Further detail on some of these innovations is outlined below.

Improving LED technology

LED efficiency was marginally better than that of incandescent lighting in 2007. In 2010, commercially available LED efficiency reached 50 lm/W (equalling compact fluorescent) and in 2011 it reached 90 lm/W, equalling linear fluorescent and metal halide lamps. LED manufacturers are reporting 200 lm/W in the laboratory which, if commercialised, would have the potential to more than halve the energy use of the most efficient existing fittings. LEDs offer large potential savings in applications such as outdoor and indoor signs, and exhibition lighting.

For more information

Electrodeless Induction Lamp and LEDs

The electrodeless metal halide induction lamp’s main advantages are long life and low maintenance costs. These lamps have mostly been applied where lamp replacement is difficult and expensive. The efficacy of induction lamps range from about 80 lm/W (100 hours) to 56 lm/W (60,000 hours). This is lower than the efficacy of some LEDs which are claiming equivalent lamp life and lower capital costs. If and when LEDs increase in power output and validate the predictions of lamp life, they can be expected to compete successfully with induction lamps.

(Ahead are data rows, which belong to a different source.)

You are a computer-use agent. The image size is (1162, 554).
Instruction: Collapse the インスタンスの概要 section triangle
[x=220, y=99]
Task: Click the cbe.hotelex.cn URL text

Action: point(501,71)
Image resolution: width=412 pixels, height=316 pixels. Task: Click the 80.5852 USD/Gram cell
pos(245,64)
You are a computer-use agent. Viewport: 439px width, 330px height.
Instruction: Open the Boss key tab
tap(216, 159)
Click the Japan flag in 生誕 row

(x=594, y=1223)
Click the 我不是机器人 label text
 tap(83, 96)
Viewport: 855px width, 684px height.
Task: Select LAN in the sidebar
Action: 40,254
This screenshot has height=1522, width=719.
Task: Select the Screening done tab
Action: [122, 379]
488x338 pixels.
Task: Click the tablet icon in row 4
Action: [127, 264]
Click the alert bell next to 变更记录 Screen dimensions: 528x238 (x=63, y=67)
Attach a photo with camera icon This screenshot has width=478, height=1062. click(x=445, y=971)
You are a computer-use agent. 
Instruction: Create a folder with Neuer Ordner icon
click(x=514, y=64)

Simulation and new building materials

Computer simulation helps designers provide daylighting without admitting direct sunlight. New glazing materials admit light while blocking infrared and ultraviolet light. Double glazed windows admit light while halving heat conduction, and various low emissivity coatings (‘low-e’ glass) can also help to manage radiant heat gain and re-radiation from the glass.

Other related innovations include light pipes, laser-cut panels that reflect light onto ceilings and aerogel panels that insulate whilst letting daylight through.